++++ Data extract ++++
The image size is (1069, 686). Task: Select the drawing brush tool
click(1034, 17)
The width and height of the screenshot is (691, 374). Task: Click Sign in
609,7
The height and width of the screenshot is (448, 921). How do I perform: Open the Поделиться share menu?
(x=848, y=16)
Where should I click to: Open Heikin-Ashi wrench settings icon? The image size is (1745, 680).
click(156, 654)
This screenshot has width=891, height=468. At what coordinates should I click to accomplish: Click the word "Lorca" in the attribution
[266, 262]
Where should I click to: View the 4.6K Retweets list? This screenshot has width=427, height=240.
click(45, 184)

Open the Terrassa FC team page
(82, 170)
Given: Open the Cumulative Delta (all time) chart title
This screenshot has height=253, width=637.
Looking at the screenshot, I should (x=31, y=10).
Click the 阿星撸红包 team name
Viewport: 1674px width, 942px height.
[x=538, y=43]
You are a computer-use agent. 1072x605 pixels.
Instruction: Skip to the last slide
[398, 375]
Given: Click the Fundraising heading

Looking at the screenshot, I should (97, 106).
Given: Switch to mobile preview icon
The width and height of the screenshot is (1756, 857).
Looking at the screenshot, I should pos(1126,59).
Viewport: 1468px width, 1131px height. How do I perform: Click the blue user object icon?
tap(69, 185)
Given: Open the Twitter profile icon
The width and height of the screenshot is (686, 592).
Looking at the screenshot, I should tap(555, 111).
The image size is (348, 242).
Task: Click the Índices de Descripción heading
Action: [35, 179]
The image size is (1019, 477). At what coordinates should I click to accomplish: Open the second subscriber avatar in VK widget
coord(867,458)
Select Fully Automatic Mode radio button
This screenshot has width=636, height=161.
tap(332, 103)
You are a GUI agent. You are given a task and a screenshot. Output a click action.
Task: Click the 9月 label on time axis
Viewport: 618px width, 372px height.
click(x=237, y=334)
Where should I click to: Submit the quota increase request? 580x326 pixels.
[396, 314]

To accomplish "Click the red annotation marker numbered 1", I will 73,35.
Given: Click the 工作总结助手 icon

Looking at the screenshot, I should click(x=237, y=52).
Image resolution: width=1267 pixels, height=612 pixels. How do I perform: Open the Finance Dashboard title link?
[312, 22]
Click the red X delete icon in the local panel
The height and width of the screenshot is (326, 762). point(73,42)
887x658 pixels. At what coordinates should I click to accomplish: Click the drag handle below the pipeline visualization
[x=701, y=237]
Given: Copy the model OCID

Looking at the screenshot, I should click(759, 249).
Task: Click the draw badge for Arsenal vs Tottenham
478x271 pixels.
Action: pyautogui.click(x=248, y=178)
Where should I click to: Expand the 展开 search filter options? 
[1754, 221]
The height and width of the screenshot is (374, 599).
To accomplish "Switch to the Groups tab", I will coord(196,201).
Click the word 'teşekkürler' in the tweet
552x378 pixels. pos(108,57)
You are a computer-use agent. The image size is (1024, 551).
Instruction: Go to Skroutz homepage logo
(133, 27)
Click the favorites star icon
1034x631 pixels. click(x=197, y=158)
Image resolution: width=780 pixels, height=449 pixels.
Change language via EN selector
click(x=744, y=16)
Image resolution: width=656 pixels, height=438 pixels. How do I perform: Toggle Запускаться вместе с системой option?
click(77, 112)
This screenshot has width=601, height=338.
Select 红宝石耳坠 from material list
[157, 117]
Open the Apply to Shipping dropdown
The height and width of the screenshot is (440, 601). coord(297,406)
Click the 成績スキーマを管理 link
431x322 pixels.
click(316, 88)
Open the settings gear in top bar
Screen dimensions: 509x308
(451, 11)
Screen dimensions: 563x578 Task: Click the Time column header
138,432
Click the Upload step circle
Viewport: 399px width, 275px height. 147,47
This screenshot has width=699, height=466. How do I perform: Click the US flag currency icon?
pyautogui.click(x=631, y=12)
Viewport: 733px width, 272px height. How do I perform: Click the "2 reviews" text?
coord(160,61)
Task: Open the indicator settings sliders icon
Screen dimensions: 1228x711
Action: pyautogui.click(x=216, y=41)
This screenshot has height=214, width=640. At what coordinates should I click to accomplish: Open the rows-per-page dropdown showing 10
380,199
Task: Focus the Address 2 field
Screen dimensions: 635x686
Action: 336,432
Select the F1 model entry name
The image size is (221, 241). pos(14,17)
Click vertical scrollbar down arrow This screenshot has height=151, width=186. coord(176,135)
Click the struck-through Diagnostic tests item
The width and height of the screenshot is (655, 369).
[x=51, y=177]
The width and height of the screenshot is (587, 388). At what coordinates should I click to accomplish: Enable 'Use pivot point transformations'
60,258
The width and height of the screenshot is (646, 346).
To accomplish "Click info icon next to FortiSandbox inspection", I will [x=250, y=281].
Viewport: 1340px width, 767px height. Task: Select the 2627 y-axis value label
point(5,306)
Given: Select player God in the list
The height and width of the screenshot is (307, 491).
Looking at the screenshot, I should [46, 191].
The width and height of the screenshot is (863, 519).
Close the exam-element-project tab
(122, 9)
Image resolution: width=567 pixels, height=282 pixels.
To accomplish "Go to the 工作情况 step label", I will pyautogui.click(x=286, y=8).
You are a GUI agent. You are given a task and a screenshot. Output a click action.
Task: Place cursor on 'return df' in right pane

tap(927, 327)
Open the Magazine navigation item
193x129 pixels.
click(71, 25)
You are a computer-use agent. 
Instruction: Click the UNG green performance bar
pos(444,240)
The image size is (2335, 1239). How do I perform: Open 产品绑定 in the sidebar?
++++
Reproduce the records verbatim, starting at the line containing "Where should I click to: Expand" and ending at the line containing "Action: pyautogui.click(x=216, y=41)".

Where should I click to: Expand the 展开 search filter options? 
[1754, 221]
The height and width of the screenshot is (374, 599).
To accomplish "Switch to the Groups tab", I will coord(196,201).
Click the word 'teşekkürler' in the tweet
552x378 pixels. pos(108,57)
You are a computer-use agent. The image size is (1024, 551).
Instruction: Go to Skroutz homepage logo
(133, 27)
Click the favorites star icon
1034x631 pixels. click(x=197, y=158)
Image resolution: width=780 pixels, height=449 pixels.
Change language via EN selector
click(x=744, y=16)
Image resolution: width=656 pixels, height=438 pixels. How do I perform: Toggle Запускаться вместе с системой option?
click(77, 112)
This screenshot has width=601, height=338.
Select 红宝石耳坠 from material list
[157, 117]
Open the Apply to Shipping dropdown
The height and width of the screenshot is (440, 601). coord(297,406)
Click the 成績スキーマを管理 link
431x322 pixels.
click(316, 88)
Open the settings gear in top bar
Screen dimensions: 509x308
(451, 11)
Screen dimensions: 563x578 Task: Click the Time column header
138,432
Click the Upload step circle
Viewport: 399px width, 275px height. 147,47
This screenshot has width=699, height=466. How do I perform: Click the US flag currency icon?
pyautogui.click(x=631, y=12)
Viewport: 733px width, 272px height. How do I perform: Click the "2 reviews" text?
coord(160,61)
Task: Open the indicator settings sliders icon
Screen dimensions: 1228x711
Action: pyautogui.click(x=216, y=41)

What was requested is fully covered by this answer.